Short task a — Set down the passage of the forum thread starting with "[+] GFK_of_xmaspast|9 years" and going on through "depth and so on?".

I had to scrape the comments out of a blog. As you might expect, there was a div for comments, with comments nested within it. This made it easy to grab the comments using an HTML parser with xpath support.

Unfortunately, the blog software had a bug and it was possible for markup to leak out of the comments. Sometimes a spurious </div> would close the comments div and the scraper would miss comments that came after it. However, the HTML did contain helpful HTML comments, something like "comments start here" and "comments end here". The reliable solution was to use a literal string search on these HTML comments to pull out the entire comments section, and then to use regexes to pull out the comments' content.

The only unbreakable rule is that there are no unbreakable rules.

[+] legulere|9 years ago|reply

I think the HTML/XML/JSON is not a regular language story is a bad one, because subsets of them are indeed regular. Most of the time the data you're trying to parse doesn't contain arbitrarily deep nesting and could actually be parsed with a regex. Further regexes of languages like perl can parse a superset of regular languages.

The real problem with regexes is that they are hard to maintain and are extremely hard to get right to neither have false positives nor false negatives.

[+] GFK_of_xmaspast|9 years ago|reply

This is a case where a little knowledge can be a dangerous thing, because "regexes" are often strictly stronger than just "regular expressions".

(That said, the moral of this story is still correct, i.e. use a parser, but mostly because html-in-the-wild is uniformly awful and it's better to let someone else worry about that).

[+] anexprogrammer|9 years ago|reply

The main thing people miss out on not having a degree is not getting past silly HR "must have degree" filtration.

Never once found a CS degree a worthwhile indicator of ability.

It may be a superb book, but not even giving a sample chapter out to judge writing style, quality of explanations, depth and so on?

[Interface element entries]
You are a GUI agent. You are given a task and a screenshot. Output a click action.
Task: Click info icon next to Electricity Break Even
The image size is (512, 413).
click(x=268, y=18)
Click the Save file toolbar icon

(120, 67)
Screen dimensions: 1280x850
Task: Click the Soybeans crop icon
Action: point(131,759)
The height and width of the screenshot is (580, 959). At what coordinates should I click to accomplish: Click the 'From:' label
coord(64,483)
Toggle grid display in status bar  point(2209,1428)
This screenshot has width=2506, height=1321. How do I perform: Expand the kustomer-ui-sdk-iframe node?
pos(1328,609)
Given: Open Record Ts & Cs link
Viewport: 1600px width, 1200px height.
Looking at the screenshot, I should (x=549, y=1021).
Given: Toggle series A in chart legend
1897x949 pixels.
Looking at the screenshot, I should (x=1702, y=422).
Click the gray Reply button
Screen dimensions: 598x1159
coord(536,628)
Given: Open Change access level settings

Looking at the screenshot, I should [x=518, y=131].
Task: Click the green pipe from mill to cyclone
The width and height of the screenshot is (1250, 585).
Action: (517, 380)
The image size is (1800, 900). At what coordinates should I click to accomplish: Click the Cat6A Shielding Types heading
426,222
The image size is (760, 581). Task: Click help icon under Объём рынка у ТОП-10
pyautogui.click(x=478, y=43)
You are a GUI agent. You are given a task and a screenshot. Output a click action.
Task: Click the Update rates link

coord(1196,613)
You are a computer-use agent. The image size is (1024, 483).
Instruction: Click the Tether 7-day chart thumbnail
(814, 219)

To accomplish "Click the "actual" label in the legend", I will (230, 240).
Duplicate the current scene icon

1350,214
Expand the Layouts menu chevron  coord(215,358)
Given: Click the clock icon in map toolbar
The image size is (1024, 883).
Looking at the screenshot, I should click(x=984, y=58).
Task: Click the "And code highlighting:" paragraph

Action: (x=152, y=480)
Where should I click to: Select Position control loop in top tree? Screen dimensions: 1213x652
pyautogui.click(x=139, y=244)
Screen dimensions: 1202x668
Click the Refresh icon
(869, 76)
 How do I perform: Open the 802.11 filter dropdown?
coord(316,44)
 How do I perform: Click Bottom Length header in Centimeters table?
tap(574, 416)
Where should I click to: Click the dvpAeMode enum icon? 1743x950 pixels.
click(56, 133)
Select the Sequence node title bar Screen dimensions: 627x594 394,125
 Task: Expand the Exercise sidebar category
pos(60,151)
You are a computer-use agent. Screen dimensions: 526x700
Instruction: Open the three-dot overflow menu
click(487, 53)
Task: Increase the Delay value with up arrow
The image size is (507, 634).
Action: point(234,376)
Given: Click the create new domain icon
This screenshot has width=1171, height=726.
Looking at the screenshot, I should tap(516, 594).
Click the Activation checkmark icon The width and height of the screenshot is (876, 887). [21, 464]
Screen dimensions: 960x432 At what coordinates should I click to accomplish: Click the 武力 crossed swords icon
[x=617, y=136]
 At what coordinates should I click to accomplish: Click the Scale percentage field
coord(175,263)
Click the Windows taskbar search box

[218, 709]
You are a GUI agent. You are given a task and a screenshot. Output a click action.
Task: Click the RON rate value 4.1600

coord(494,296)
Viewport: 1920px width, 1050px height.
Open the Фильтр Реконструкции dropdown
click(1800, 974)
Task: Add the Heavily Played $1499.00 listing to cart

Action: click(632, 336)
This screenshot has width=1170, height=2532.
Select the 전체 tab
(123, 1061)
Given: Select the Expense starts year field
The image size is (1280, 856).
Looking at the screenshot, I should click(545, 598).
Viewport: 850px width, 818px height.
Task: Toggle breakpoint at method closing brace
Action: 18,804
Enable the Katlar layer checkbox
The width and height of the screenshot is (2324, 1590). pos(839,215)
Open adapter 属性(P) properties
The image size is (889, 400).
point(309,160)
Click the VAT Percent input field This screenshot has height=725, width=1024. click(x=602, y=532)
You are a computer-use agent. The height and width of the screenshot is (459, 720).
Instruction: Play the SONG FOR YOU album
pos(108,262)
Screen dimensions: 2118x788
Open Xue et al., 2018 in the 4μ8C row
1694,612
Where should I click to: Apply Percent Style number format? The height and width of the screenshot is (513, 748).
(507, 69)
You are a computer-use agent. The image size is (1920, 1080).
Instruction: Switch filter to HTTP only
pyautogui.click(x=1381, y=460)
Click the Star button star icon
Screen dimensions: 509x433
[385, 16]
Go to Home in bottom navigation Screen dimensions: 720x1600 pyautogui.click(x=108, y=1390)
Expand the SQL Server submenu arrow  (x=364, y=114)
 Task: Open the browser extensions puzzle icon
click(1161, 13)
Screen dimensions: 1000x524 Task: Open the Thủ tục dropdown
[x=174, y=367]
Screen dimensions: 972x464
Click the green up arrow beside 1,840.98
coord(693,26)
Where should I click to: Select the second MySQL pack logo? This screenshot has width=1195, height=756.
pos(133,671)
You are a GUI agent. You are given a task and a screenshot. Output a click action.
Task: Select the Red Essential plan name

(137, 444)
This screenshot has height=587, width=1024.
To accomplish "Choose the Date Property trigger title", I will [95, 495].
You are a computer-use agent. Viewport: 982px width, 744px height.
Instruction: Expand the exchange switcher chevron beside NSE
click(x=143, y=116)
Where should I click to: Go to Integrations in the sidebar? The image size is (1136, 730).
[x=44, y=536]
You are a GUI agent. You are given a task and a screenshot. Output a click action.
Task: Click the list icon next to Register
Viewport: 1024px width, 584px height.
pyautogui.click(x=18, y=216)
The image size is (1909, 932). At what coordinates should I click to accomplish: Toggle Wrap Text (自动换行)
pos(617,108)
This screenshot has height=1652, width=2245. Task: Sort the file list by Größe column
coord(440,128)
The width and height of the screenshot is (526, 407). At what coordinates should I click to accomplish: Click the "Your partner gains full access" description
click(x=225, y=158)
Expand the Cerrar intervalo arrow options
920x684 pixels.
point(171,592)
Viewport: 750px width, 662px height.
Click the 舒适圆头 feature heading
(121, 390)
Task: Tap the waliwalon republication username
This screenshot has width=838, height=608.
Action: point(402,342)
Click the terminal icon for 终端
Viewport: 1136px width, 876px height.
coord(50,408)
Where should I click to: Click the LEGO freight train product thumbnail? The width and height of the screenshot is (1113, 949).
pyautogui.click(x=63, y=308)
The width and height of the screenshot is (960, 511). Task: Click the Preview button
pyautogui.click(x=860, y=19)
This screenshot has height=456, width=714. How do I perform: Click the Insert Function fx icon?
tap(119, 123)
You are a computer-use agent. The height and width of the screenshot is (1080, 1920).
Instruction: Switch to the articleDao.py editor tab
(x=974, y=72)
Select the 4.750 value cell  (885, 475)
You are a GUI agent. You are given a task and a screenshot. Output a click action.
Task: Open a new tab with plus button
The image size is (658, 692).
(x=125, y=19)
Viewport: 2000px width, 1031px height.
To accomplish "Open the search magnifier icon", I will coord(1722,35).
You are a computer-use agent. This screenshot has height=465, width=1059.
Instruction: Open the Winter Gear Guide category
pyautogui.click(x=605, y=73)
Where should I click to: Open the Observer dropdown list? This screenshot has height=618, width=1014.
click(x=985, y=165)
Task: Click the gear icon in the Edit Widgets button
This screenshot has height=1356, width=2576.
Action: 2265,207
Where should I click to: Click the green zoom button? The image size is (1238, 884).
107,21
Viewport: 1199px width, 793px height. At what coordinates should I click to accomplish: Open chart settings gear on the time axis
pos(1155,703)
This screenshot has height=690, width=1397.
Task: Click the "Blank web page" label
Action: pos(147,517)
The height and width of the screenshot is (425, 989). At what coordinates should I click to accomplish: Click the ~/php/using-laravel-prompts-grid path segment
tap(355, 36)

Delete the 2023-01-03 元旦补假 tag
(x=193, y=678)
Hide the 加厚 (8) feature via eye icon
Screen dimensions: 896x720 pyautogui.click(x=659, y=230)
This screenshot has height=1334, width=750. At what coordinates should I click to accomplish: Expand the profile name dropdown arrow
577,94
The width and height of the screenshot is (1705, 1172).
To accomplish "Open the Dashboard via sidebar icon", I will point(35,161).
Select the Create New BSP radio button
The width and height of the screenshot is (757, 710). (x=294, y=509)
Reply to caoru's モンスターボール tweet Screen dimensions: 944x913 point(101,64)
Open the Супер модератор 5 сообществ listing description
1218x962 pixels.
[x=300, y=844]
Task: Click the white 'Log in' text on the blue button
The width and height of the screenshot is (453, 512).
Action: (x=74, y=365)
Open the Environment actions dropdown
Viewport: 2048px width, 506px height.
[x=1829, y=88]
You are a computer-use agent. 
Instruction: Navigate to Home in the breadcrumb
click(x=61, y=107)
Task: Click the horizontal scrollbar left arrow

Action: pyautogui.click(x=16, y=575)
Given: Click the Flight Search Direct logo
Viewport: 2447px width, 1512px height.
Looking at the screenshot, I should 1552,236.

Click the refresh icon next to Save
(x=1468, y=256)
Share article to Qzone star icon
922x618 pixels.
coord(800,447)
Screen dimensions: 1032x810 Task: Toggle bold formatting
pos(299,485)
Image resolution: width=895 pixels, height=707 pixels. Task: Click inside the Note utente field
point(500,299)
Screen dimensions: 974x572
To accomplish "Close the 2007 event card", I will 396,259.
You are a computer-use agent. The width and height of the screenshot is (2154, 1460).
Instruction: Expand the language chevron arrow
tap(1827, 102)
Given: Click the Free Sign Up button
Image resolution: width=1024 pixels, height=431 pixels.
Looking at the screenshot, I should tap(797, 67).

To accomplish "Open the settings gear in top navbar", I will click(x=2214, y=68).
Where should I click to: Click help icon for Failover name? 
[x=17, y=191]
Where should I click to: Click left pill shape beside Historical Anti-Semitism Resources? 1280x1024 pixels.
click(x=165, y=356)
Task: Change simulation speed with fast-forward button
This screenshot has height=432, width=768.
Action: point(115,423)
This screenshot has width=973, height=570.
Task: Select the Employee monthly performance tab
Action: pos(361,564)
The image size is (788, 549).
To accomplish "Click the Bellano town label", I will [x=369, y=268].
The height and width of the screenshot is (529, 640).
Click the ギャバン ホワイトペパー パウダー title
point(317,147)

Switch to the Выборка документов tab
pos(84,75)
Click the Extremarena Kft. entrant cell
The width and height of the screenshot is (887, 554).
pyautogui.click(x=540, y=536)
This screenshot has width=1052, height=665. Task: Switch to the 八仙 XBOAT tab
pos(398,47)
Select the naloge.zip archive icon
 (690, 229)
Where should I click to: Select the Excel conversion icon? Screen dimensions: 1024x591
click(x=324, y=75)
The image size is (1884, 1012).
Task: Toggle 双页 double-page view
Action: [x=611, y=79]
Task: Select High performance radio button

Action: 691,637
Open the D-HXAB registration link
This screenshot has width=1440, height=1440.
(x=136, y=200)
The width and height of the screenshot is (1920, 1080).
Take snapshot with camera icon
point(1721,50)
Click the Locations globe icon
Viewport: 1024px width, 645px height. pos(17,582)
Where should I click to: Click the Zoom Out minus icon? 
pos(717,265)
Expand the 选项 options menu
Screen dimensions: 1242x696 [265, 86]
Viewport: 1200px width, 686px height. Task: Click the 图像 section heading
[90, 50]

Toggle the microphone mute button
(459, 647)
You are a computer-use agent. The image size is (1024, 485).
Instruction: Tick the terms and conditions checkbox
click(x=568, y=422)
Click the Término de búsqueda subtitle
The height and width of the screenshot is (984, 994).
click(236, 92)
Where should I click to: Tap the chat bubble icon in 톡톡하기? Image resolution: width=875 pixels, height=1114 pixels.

Short task b — Output as a JSON list of strings, one string per line and blank lines left out, only the lines of the entries starting with the line with "Given: Open Change access level settings" and going on through the line with "Looking at the screenshot, I should click(x=984, y=58).", both included.

Output a —
[+] GFK_of_xmaspast|9 years ago|reply

This is a case where a little knowledge can be a dangerous thing, because "regexes" are often strictly stronger than just "regular expressions".

(That said, the moral of this story is still correct, i.e. use a parser, but mostly because html-in-the-wild is uniformly awful and it's better to let someone else worry about that).

[+] anexprogrammer|9 years ago|reply

The main thing people miss out on not having a degree is not getting past silly HR "must have degree" filtration.

Never once found a CS degree a worthwhile indicator of ability.

It may be a superb book, but not even giving a sample chapter out to judge writing style, quality of explanations, depth and so on?

Output b —
[
  "Given: Open Change access level settings",
  "Looking at the screenshot, I should [x=518, y=131].",
  "Task: Click the green pipe from mill to cyclone",
  "The width and height of the screenshot is (1250, 585).",
  "Action: (517, 380)",
  "The image size is (1800, 900). At what coordinates should I click to accomplish: Click the Cat6A Shielding Types heading",
  "426,222",
  "The image size is (760, 581). Task: Click help icon under Объём рынка у ТОП-10",
  "pyautogui.click(x=478, y=43)",
  "You are a GUI agent. You are given a task and a screenshot. Output a click action.",
  "Task: Click the Update rates link",
  "coord(1196,613)",
  "You are a computer-use agent. The image size is (1024, 483).",
  "Instruction: Click the Tether 7-day chart thumbnail",
  "(814, 219)",
  "To accomplish \"Click the \"actual\" label in the legend\", I will (230, 240).",
  "Duplicate the current scene icon",
  "1350,214",
  "Expand the Layouts menu chevron  coord(215,358)",
  "Given: Click the clock icon in map toolbar",
  "The image size is (1024, 883).",
  "Looking at the screenshot, I should click(x=984, y=58)."
]